Andy Prendergast, the national secretary of the GMB union, was asked how patients could be safeguarded if there is coordinated strike action across the health service and he told Sky News: "Well, at the moment the question has to be asked is whether their protection is being safeguarded currently.
"We have got ambulance workers who are talking of 26 hour delays to get out to people who desperate;ly need that support. We have people literally dying on queues outside of hospitals.
"Ultimately we are watching a service be run into the ground and our members have bravely taken a stand that says this cannot go on.
"So we will be providing emergency cover… but this is about delivering a short, sharp shock to the Government. They have a choice. They can either fund the service or they can simply watch it wither away."
NHS strikes are a 'cry for help'
Andy Prendergast, the national secretary of the GMB union, described NHS strikes this winter as a "cry for help".
He told Sky News: "This, frankly, is a cry for help and the Government need to listen. The public of Britain deserve better. The NHS members deserve better and we need to see something happen and something happen very fast."
'This isn’t an action we take lightly'
The national secretary of the GMB union said "no on is listening" to the concerns of ambulance workers and "they need to see a change".
Asked what the GMB is hoping to achieve from its strike action this winter, Andy Prendergast told Sky News: "We are hoping that the Government will listen to this, that they will take it seriously.
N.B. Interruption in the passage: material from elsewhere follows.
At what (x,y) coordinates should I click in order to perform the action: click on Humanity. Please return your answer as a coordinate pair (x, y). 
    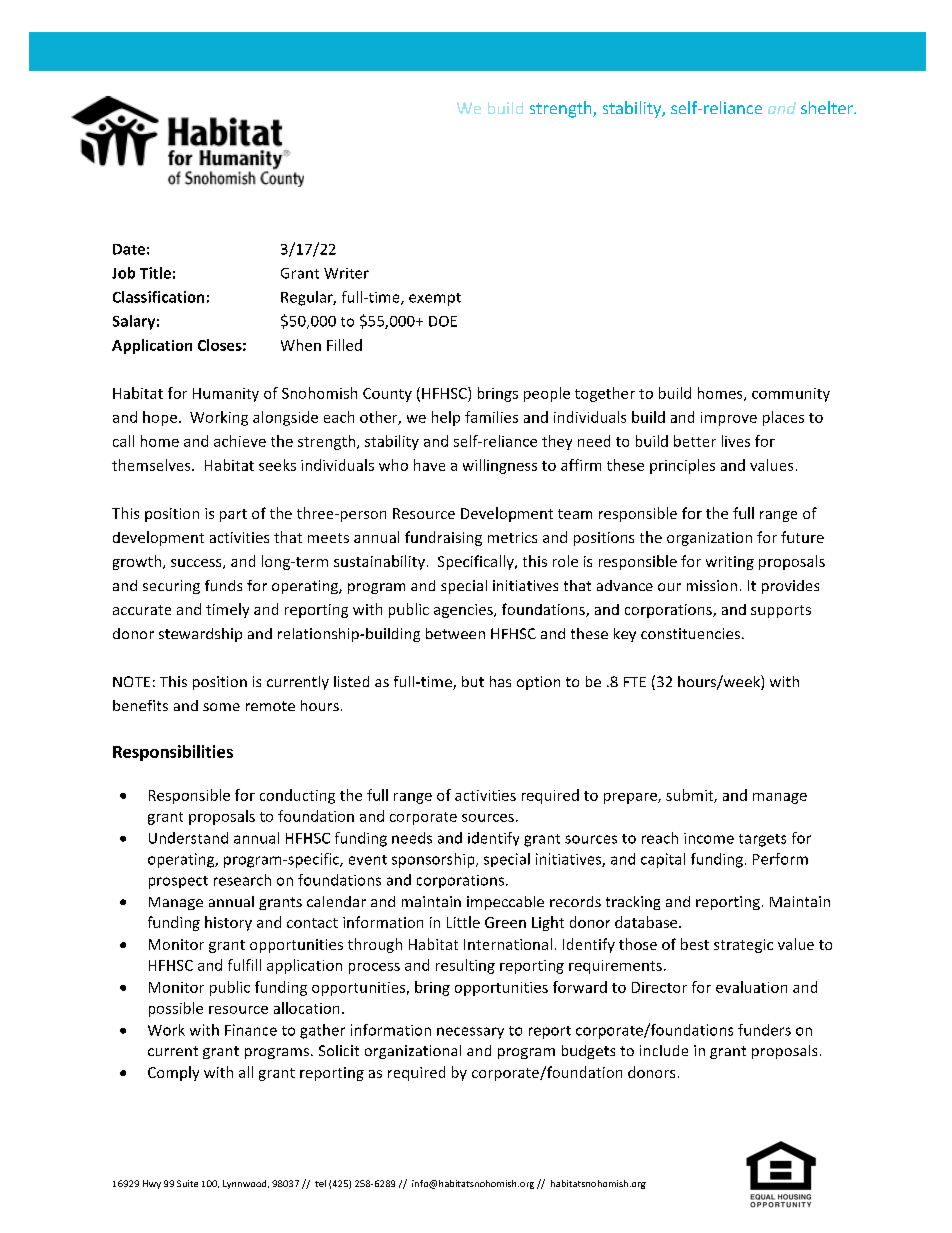
    Looking at the image, I should click on (226, 395).
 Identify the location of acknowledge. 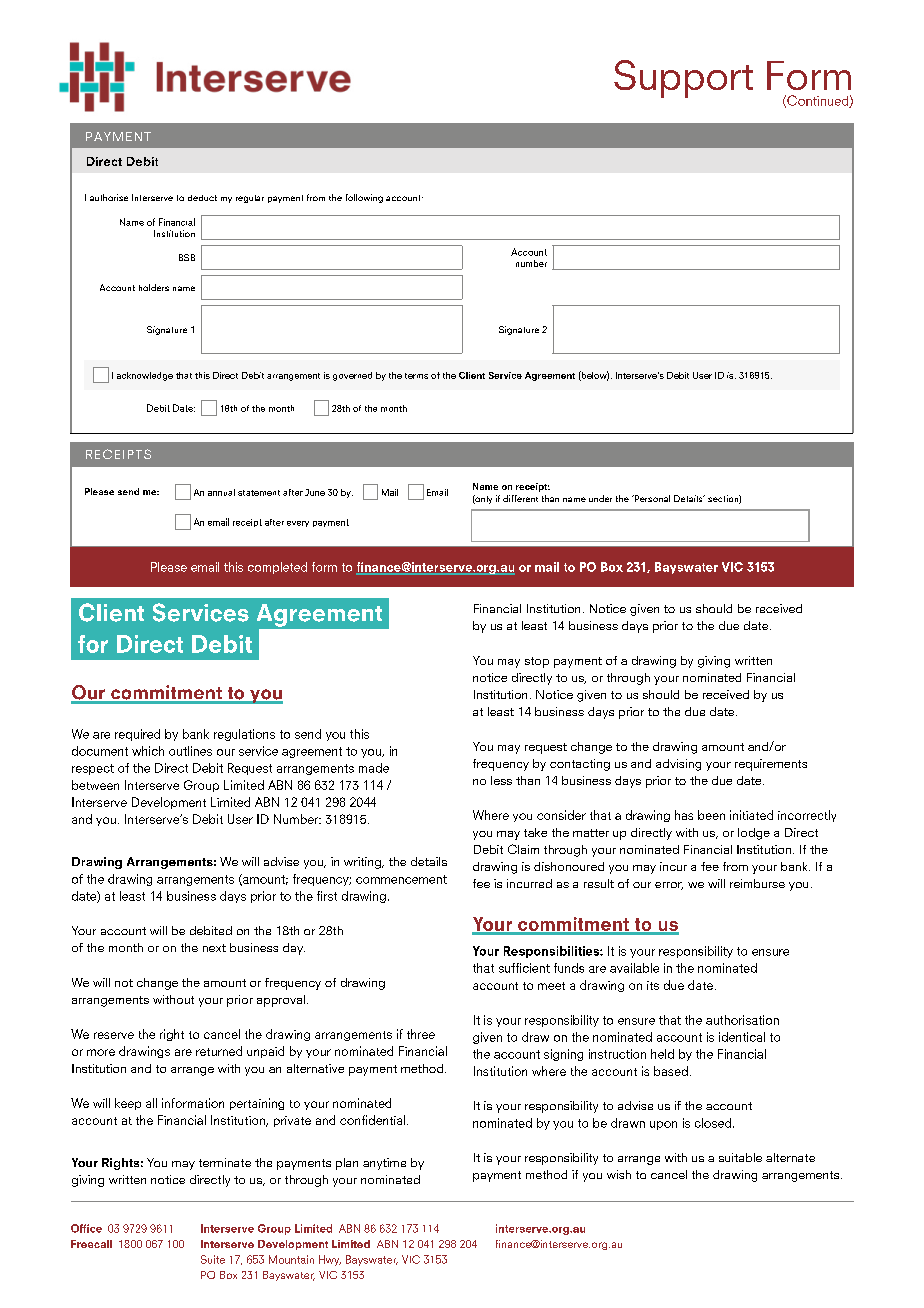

Our members have been suffering from pay cuts for effectively the last decade, they are seeing a service that has been downtrodden, they are demoralised and ultimately many of them are watching patients die needless deaths.
"Ultimately it has to change. This isn’t an action we take lightly. There hasn’t been a major ambulance dispute for over 30 years. But frankly no one is listening and they need to see a change."
Unions could coordinate NHS strike action to cause 'maximum impact'
Andy Prendergast, the national secretary of the GMB union, said unions are looking at the potential for coordinated strike action in the NHS this winter in order to cause "maximum impact".
Asked during an interview on Sky News if he is considering coordinated action, he said: "Yeah, we will be talking to the other unions, we know that the nurses have got their first ballot in over 100 years, we know that our colleagues in Unite, in Unison are currently delivering ballots so we will be looking to make sure this has the maximum impact.
"We will be making sure that emergencies are covered but ultimately government need to listen, we need to see our members’ terms and conditions improved."
Good morning and welcome to today's politics live blog.
Growing fears of a potential "winter of discontent" continue to dominate things in Westminster as more unions announce strike action.
Meanwhile, there is also the City of Chester by-election today which represents Rishi Sunak's first test at the ballot box since becoming Tory leader.
I will guide you through the key developments.